### Material shown
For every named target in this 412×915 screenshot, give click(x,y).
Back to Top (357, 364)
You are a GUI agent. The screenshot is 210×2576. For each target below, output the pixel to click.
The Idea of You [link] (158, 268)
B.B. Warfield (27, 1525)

### What you have to do
All lines above with the word "click" need to be reported.

### Result of the task
For every named target in this 412×915 screenshot, give click(x,y).
You are a GUI agent. The screenshot is 210×2576. For each target below, output the pixel to click.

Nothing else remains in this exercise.